» **RECORDS SHOWN**
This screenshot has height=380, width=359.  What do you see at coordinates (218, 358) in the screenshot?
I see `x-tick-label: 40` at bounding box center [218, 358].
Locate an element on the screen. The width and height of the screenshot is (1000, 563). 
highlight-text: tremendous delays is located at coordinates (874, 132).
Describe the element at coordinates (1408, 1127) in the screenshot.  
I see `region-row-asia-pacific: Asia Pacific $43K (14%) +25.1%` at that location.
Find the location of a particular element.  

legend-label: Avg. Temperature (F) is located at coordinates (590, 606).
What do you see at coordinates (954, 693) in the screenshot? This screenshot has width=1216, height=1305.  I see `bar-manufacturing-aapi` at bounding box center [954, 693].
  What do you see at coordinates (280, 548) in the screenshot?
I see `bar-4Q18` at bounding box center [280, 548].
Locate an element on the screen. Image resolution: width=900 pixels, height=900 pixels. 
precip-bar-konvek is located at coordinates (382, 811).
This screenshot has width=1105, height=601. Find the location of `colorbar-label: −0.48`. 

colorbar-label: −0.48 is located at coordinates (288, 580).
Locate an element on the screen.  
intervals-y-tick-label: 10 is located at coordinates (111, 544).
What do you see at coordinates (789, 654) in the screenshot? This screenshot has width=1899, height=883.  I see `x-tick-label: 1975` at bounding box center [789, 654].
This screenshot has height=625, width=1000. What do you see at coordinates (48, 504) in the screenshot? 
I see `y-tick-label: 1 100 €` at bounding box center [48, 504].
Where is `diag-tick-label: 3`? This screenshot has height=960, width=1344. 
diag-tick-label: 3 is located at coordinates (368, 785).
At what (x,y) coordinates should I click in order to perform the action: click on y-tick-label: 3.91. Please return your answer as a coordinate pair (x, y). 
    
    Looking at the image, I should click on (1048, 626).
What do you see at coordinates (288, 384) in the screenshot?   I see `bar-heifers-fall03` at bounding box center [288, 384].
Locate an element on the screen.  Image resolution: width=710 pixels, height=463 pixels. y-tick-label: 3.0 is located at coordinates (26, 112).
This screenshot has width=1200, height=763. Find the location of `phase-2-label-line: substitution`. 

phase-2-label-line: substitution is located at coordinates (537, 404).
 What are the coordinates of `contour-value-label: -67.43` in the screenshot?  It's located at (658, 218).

» **EXERCISE**
Copy, character for character, the entries above from the line with "This screenshot has width=1200, height=763." through the final line of the entries, with both of those lines included.

» **REPLY TO THE TASK**
This screenshot has width=1200, height=763. Find the location of `phase-2-label-line: substitution`. 

phase-2-label-line: substitution is located at coordinates (537, 404).
 What are the coordinates of `contour-value-label: -67.43` in the screenshot?  It's located at (658, 218).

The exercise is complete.